Die ArbN erhielt nach den zwischen den Parteien unstreitigen sonstigen Berechnungsprämissen des Sozialplans B eine Abfindung in Höhe von 24.081,50 EUR. Sie fordert eine Erhöhung um 2 x 5.000 EUR, mithin weitere 10.000 EUR wegen mittelbarer Diskriminierung wegen ihres Geschlechts.
Auf Grundlage des Urteils des BAG vom 12.3.97 wies das Arbeitsgericht Darmstadt die Klage ab. Die hiergegen gerichtete Berufung der ArbN vor dem LAG Hessen war erfolgreich. Dieses ließ die Revision zu. (Abruf-Nr. 221269) |
2. Der Lösungsansatz des Hessischen LAG
Es liege eine mittelbare Benachteiligung nach § 3 Abs. 2 AGG durch das unterscheidende Kriterium des Lohnsteuerabzugsmerkmals „Kinderfreibetrag“ im Sozialplan vor. Es sei nicht angemessen und erforderlich gewesen, dieses scheinbar neutrale Merkmal als Ausschlussgrund zu verwenden. Diese mittelbare Benachteiligung der ArbN durch die entsprechende Sozialplanbestimmung verstoße gegen § 75 Abs. 1 BetrVG. Das habe zur Folge, dass der benachteiligten ArbN im Rahmen einer „Anpassung nach oben“ die vorenthaltene Leistung zuzuerkennen sei.

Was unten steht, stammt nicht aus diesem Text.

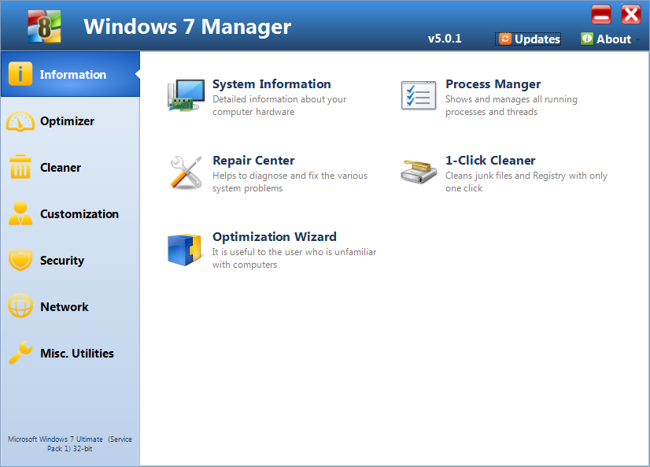Click the Optimizer speedometer icon
The width and height of the screenshot is (650, 467).
(20, 120)
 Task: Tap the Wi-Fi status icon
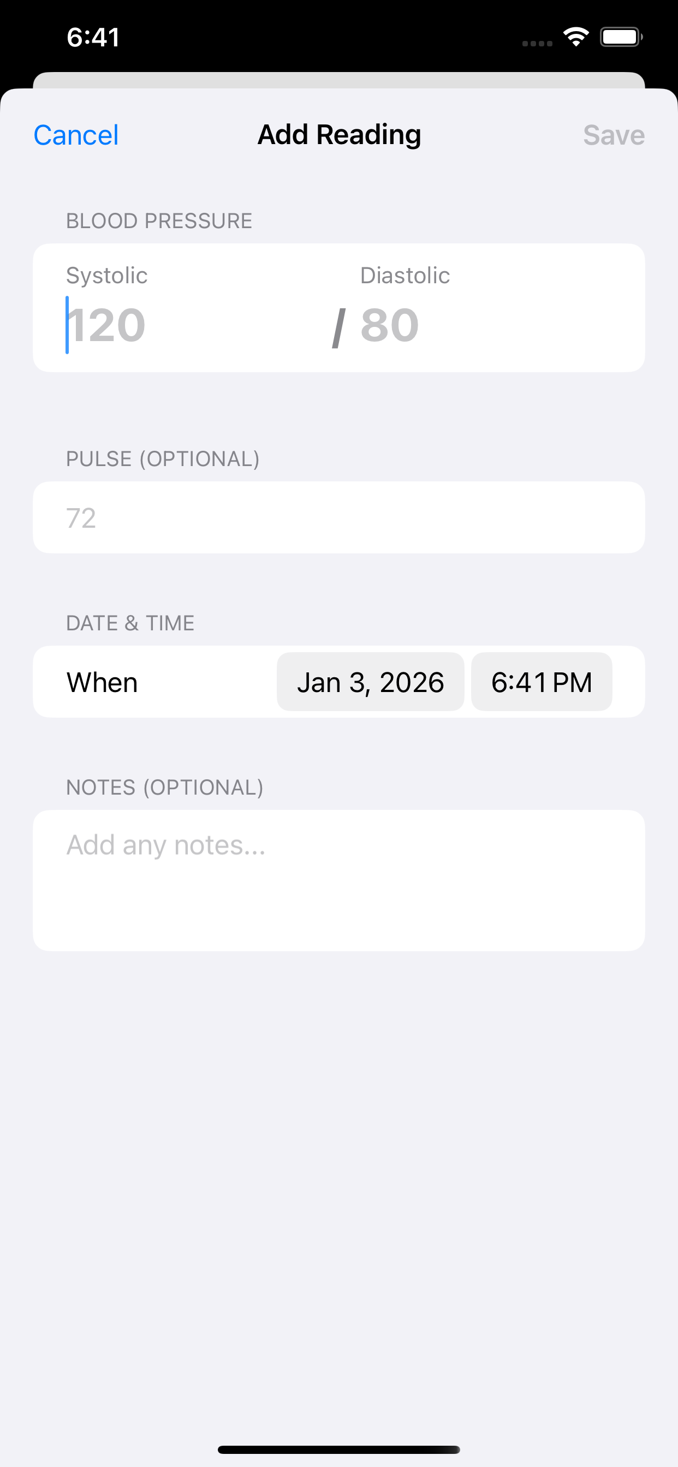(x=575, y=38)
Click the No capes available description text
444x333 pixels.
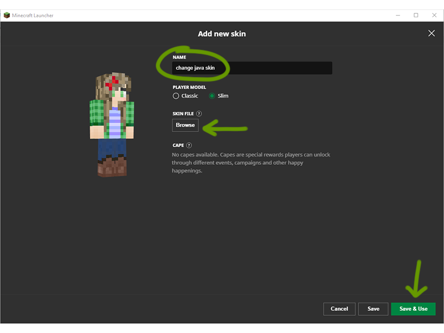pos(251,163)
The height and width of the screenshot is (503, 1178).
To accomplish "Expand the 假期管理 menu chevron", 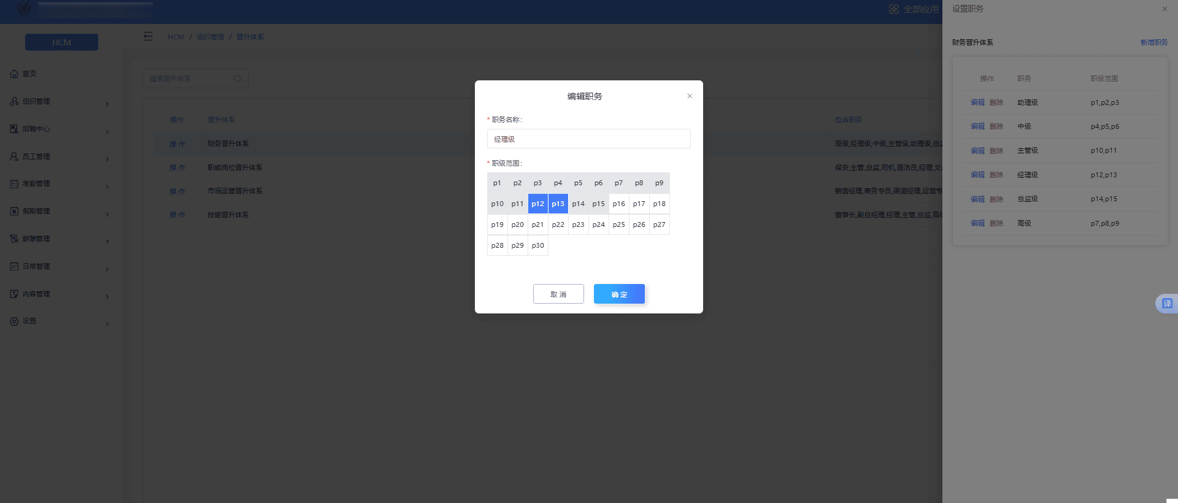I will pos(107,214).
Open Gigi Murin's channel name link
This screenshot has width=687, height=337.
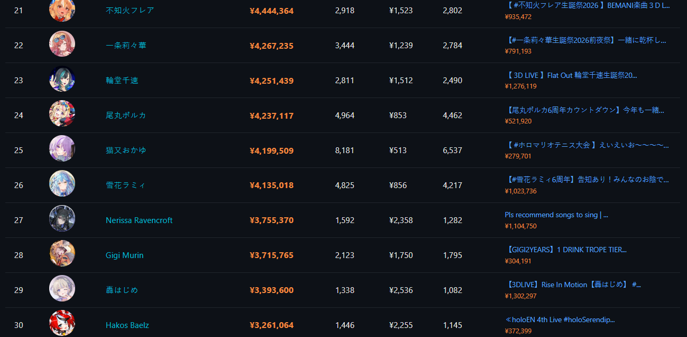coord(125,255)
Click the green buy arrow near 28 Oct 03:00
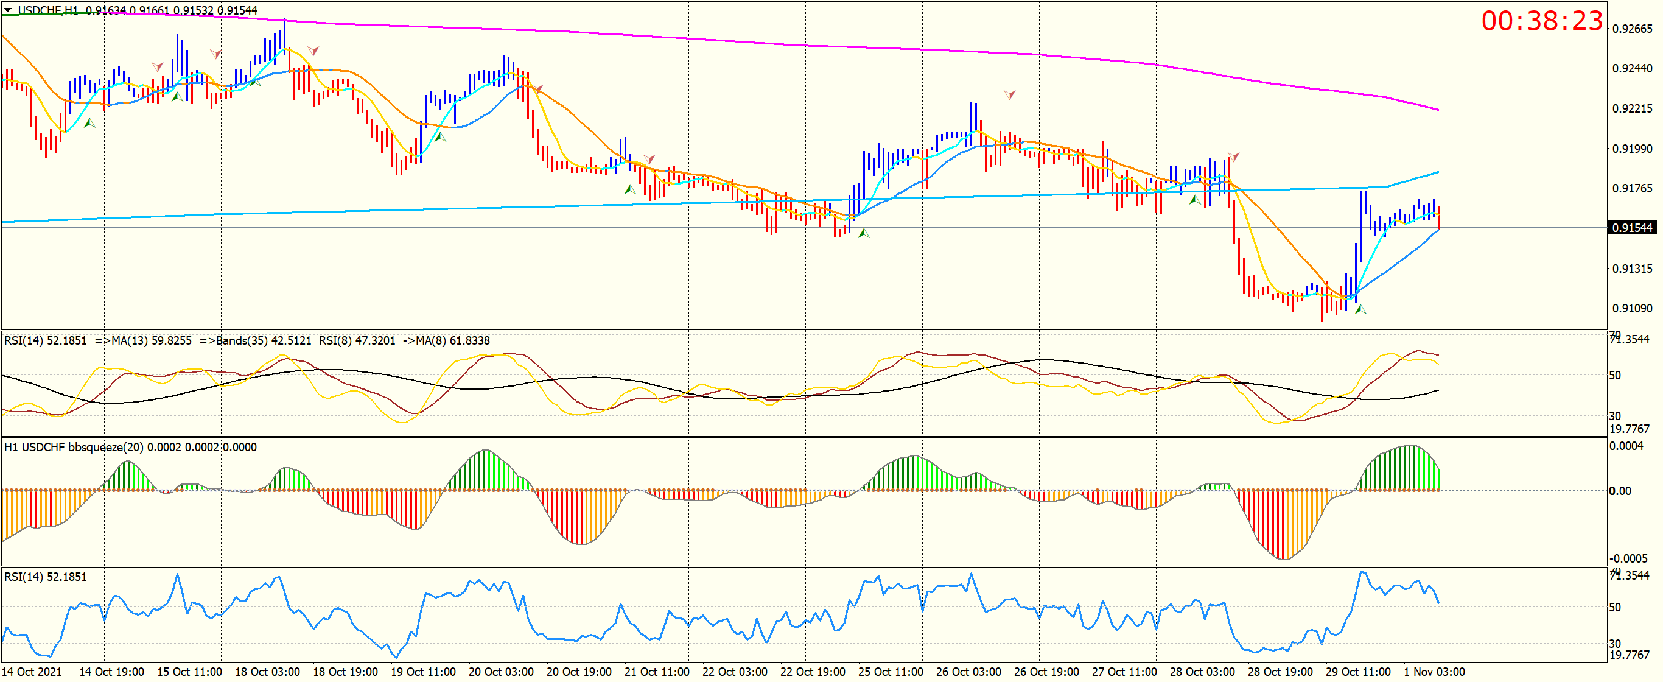The image size is (1663, 682). 1195,200
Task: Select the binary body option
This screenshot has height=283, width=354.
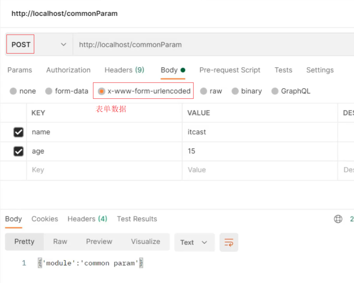Action: pyautogui.click(x=235, y=91)
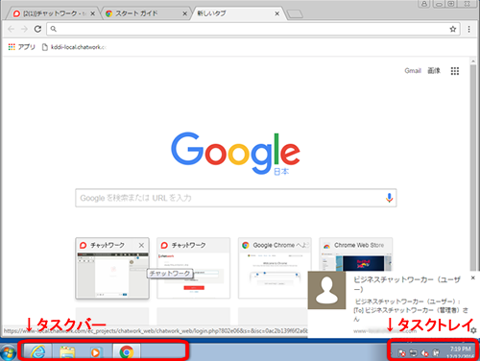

Der ArbG teilte mit, die Kalkulierbarkeit des Sozialplanvolumens müsse für ihn gewährleistet sein. Hierzu führte das LAG aus, anders als in dem BAG-Fall handele es sich hier nicht um eine vollständige Betriebsschließung, sondern um einen Personalabbau im Rahmen eines Freiwilligenprogramms auf Grundlage einvernehmlicher Aufhebungsverträge. Bei einer solchen Konstellation könne die finanzielle Belastung des ArbG durch den Sozialplan und die auf seiner Grundlage auszukehrenden Zahlungen ohnehin vorab nicht endgültig berechnet werden. Überdies sei dem ArbG möglich und zumutbar, hinsichtlich der voraussichtlichen Kosten zu schätzen, wie viele ArbN der Lohnsteuerklasse V unterhaltsberechtigte Kinder haben. Auch ein eingetragener Kinderfreibetrag von 1,0 sei wegen der Möglichkeit der Eintragung halber Freibeträge auf der Steuerkarte kein sicheres Differenzierungskriterium.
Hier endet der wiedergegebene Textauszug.